Pour autant il n’est pas anodin de les voir sur le terrain, ce n’est pas un concours de circonstances dans un groupe étoffé cette saison et où la concurrence est bien plus forte. C’est le fruit de leur travail.

Ils sont la nouvelle vitrine du rugby géorgien

Après la victoire du LOU contre le Stade Toulousain, Pierre Mignoni disait de Saginadze que c’était "quelqu’un qui réfléchit beaucoup sur son rôle, sur son jeu, et ce n’est pas qu’un porteur de balle agressif. Il a encore une marge de progression très importante car il n’est qu’à 80% de ses moyens." Des compliments forts de la part d’un technicien qui s’est battu pour le faire signer, et qui fait donc confiance à celui qui a débuté le rugby à l’âge de 12 ans, sous les couleurs des Lelo Saracens Tbilisi. Ce puissant 3e ligne (1,92m, 108kg) a bien essayé la lutte "mais la lutte c’est bien avec les amis. Je préférais me retrouver sur le terrain en groupe que face à eux." Quant à Niniashvili, on a déjà vu les qualités d’explosivité et de vitesse de cet ailier ou arrière virevoltant (1,86m, 85kg) qui n’avait jusqu’ici porté que les couleurs de Khvamli RC depuis l’âge de 8 ans, après avoir essayé d’autres sports, et qui évoluait il y a encore quelques mois au 2e échelon national dans son pays natal…

Leur capacité à digérer le changement d’environnement est impressionnante, tandis que pour Saginadze, l’adaptation aux joutes du Top 14 a semblé naturelle. "Je me suis toujours dit que j’en étais capable. Si je suis venu ici, c’était pour jouer contre des équipes comme Toulouse. Le Top 14 était un rêve et un objectif mais maintenant que je suis là, je ne veux pas m’arrêter en si bon chemin. Je veux continuer à progresser, lance-t-il, avant de poursuivre sur le jeu pratiqué. J’aime beaucoup, car c’est toujours avec le ballon alors que l’accent est mis sur la défense avec la Géorgie ou bien à Aurillac." Une évolution utile pour le joueur, et très certainement à l’équipe nationale par la même occasion. "Nous apprenons ici, et nous voulons ensuite partager notre expérience avec la Géorgie", insiste Saginadze.

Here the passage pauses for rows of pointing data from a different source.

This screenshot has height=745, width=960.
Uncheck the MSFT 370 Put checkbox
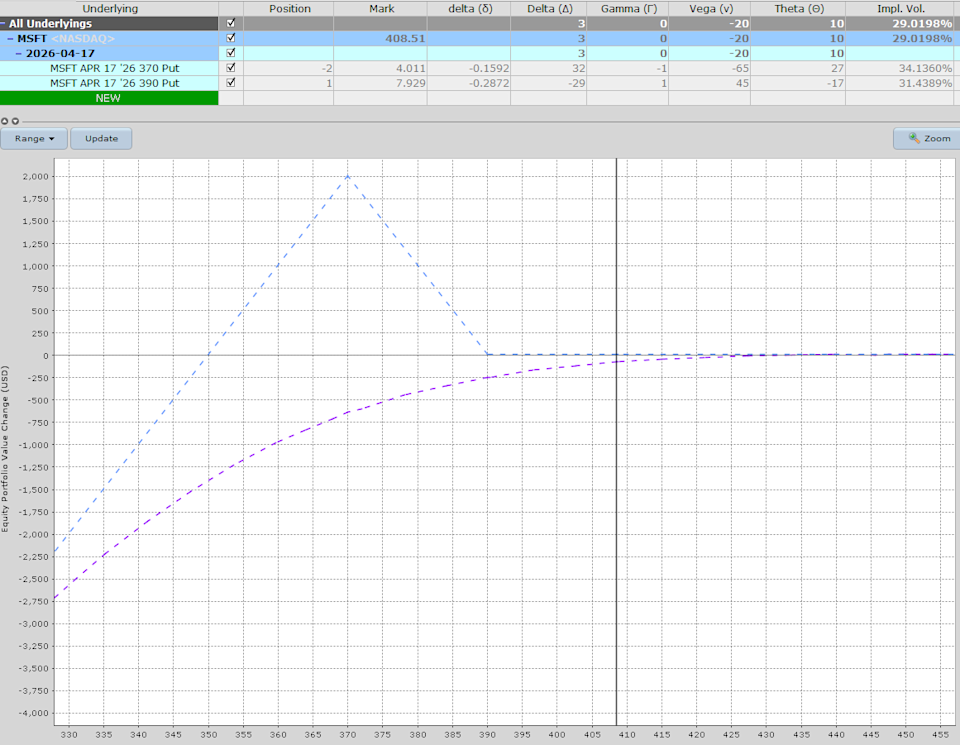pyautogui.click(x=232, y=68)
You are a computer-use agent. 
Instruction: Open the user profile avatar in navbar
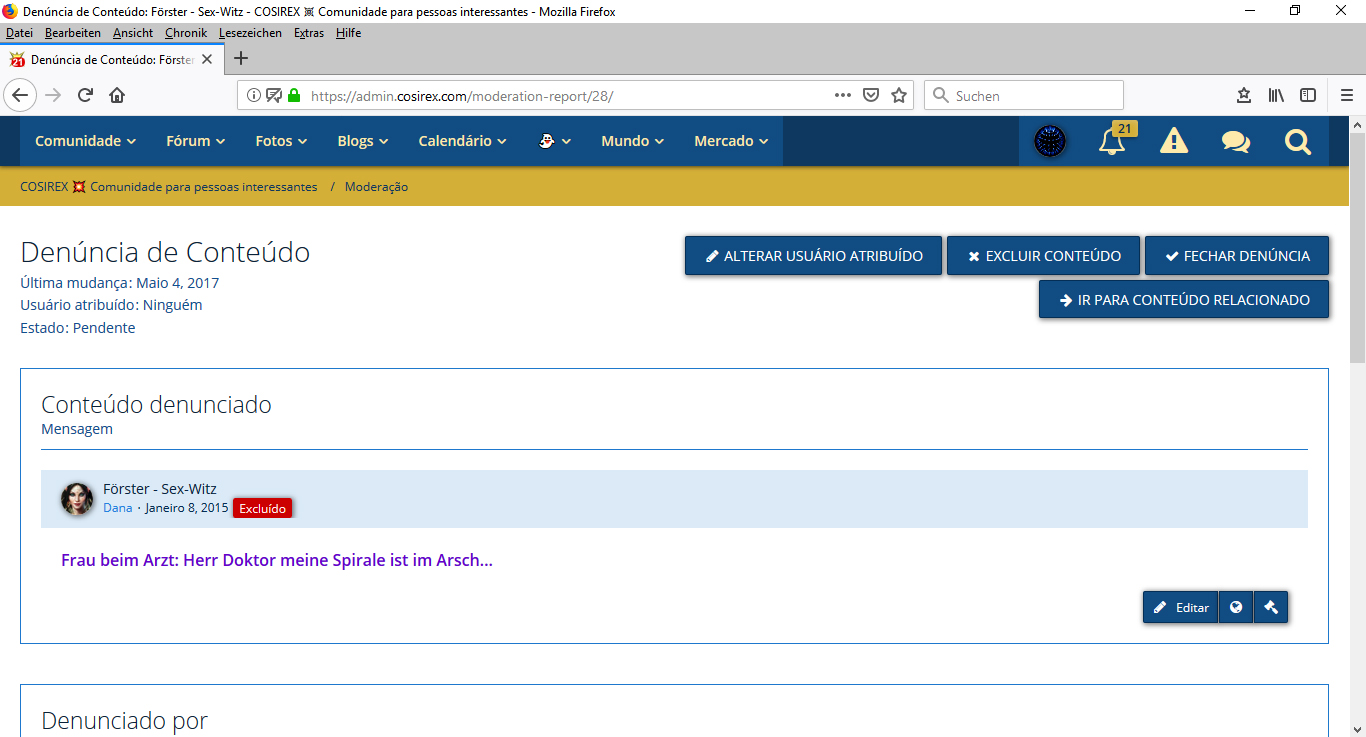tap(1050, 141)
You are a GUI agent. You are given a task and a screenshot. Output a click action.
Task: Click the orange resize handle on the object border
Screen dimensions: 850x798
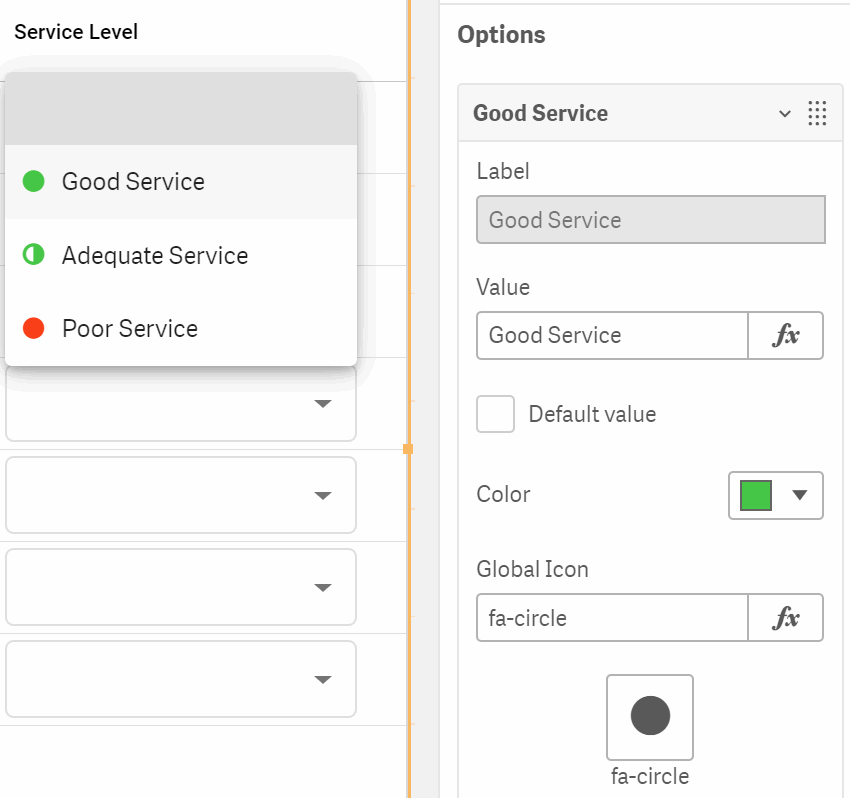click(408, 449)
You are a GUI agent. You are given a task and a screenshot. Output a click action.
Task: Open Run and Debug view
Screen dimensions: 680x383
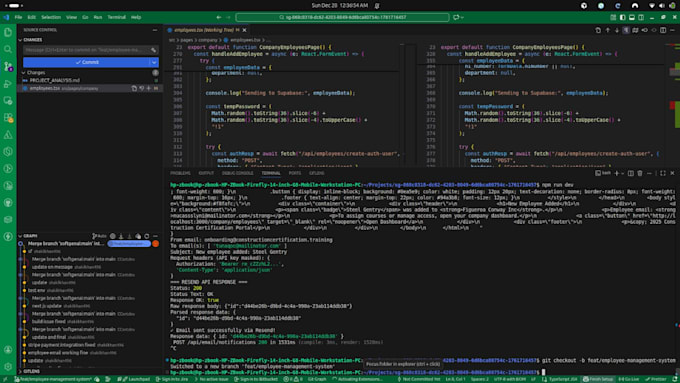[8, 83]
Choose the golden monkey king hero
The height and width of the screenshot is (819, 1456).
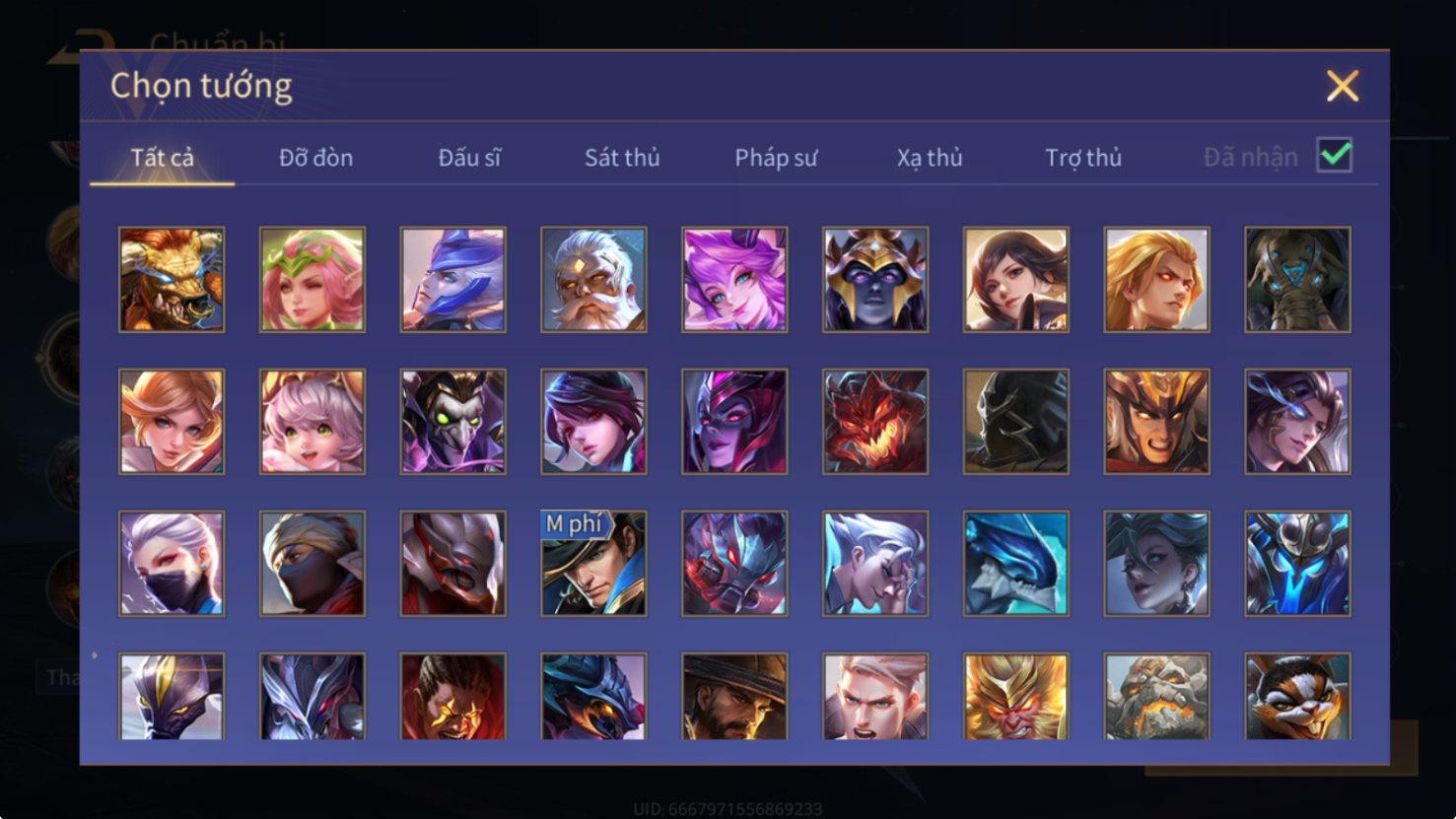pyautogui.click(x=1016, y=696)
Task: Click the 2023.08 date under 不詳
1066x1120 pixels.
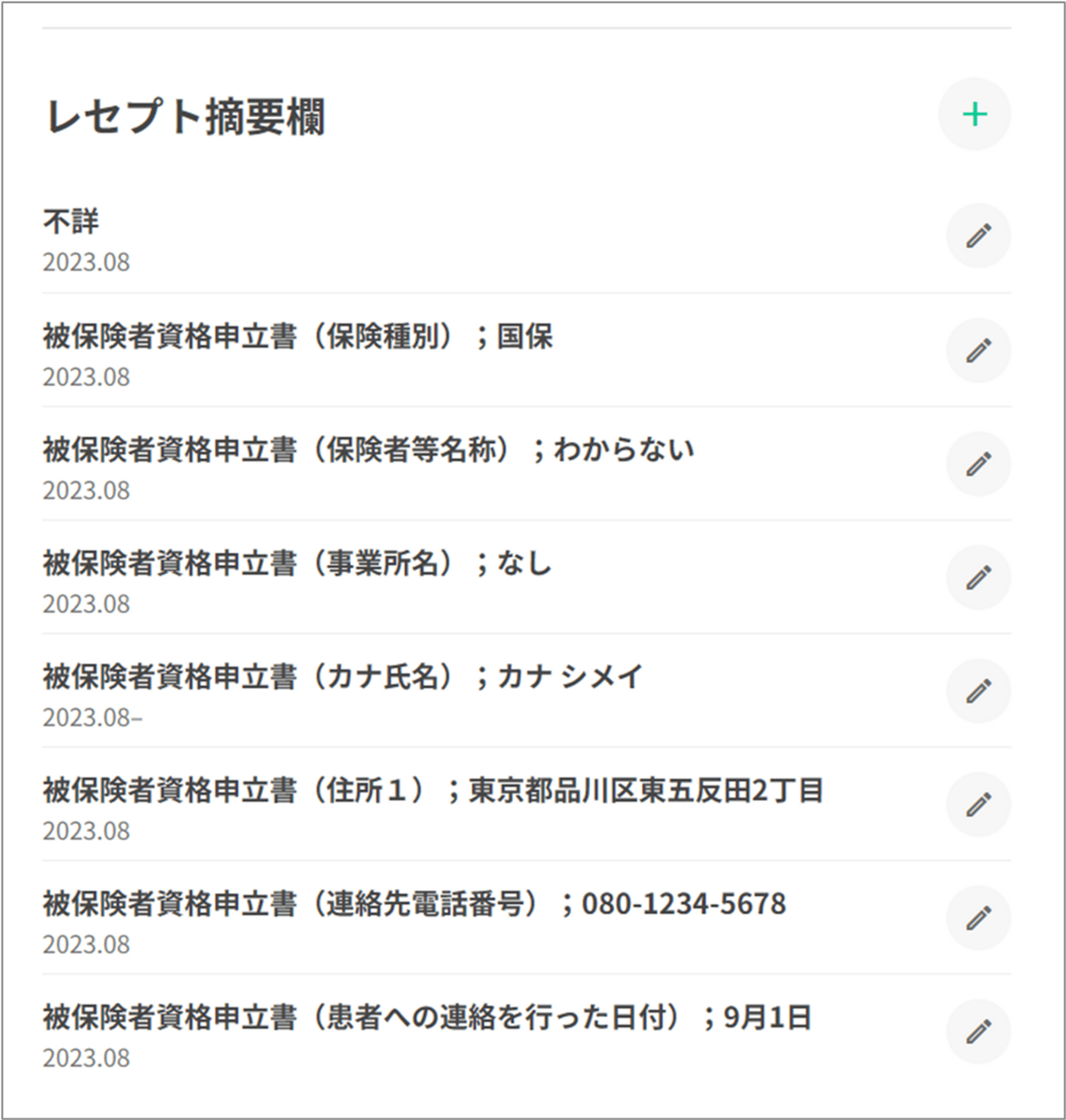Action: pyautogui.click(x=86, y=262)
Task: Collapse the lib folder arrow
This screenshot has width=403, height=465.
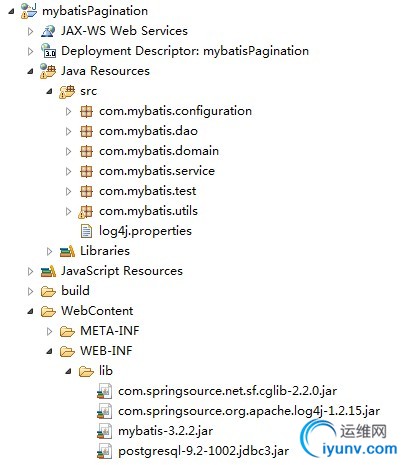Action: tap(68, 371)
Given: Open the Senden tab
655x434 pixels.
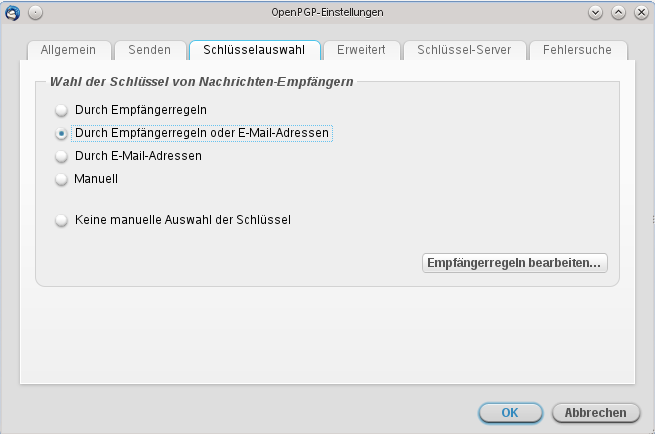Looking at the screenshot, I should (x=149, y=50).
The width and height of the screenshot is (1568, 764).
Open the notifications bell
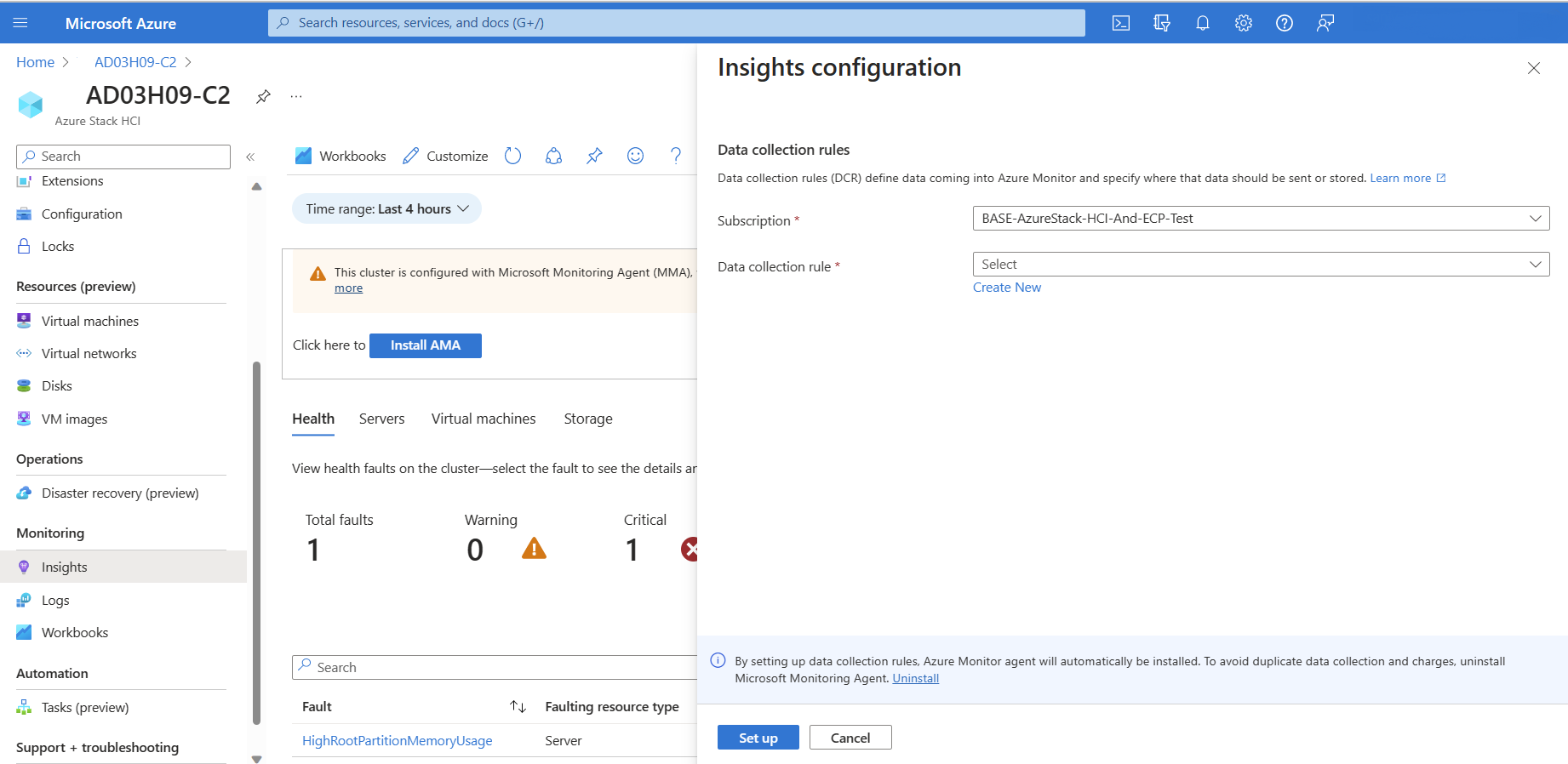point(1203,23)
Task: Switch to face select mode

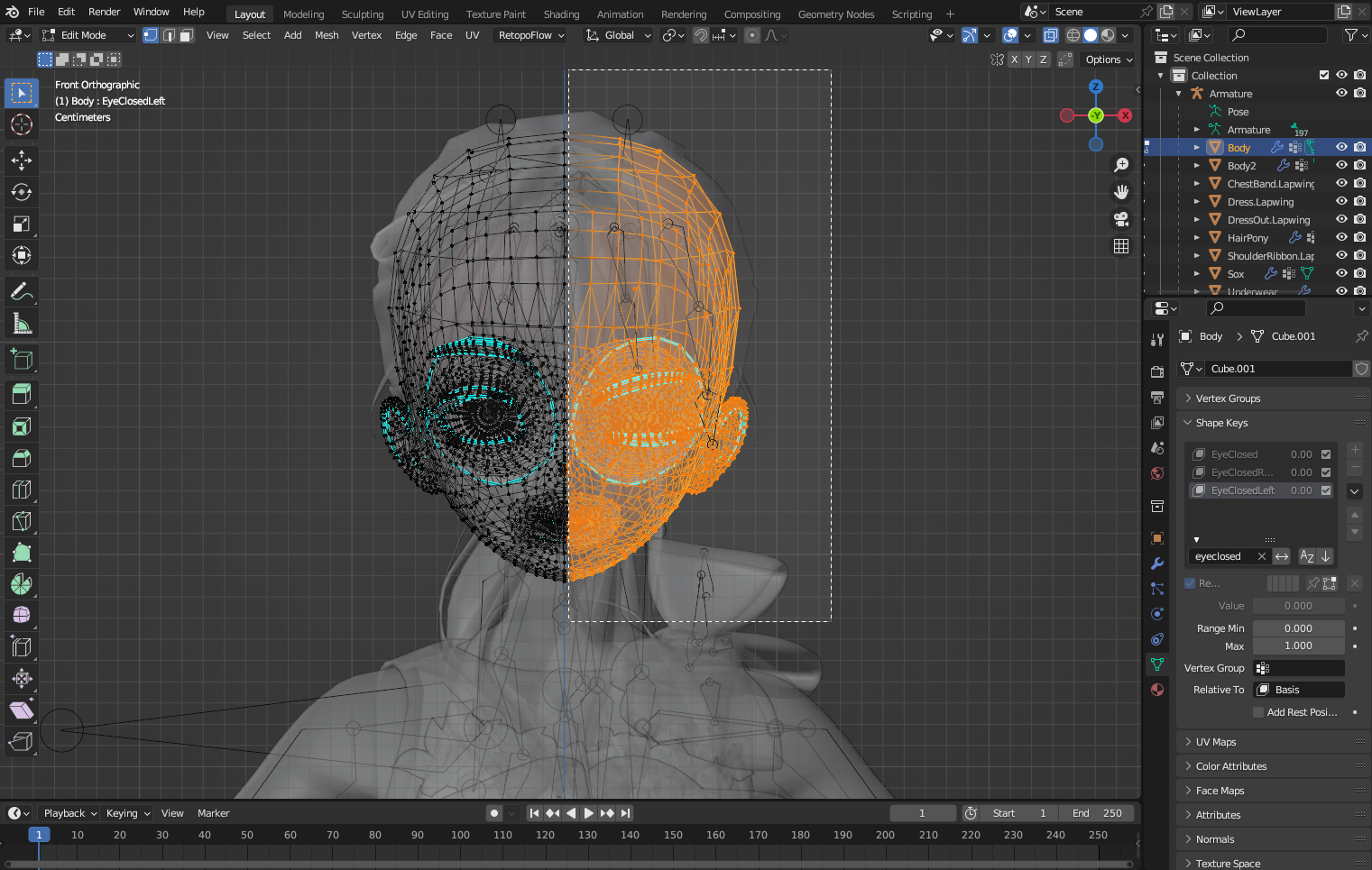Action: [x=187, y=35]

Déjà sous le charme de leur nouvel environnement, sportif ou extra-sportif, leur plaisir est contagieux. "On est heureux et il n’y a pas de stress, pas de pression. C’est important pour s’adapter et progresser", enchaîne le 3e ligne aux côtés d’un Niniashvili dont les progrès pour s’exprimer dans une nouvelle langue sont également impressionnants.

"J’aime les challenges ! Je travaille dur et je m’entraine dur. Surtout, je me sens bien ici. C’était un peu dur au début, quand Beka allait à l’entrainement en avance je restais seul à la maison, sourit-il. Mais maintenant non, j’écoute et je comprends un peu", alors qu’il pensait surtout davantage évoluer avec les Espoirs. Leur fraicheur fait du bien à Lyon, et cette jeunesse performante n’est très certainement pas anodine dans le début de saison prometteur du Lou.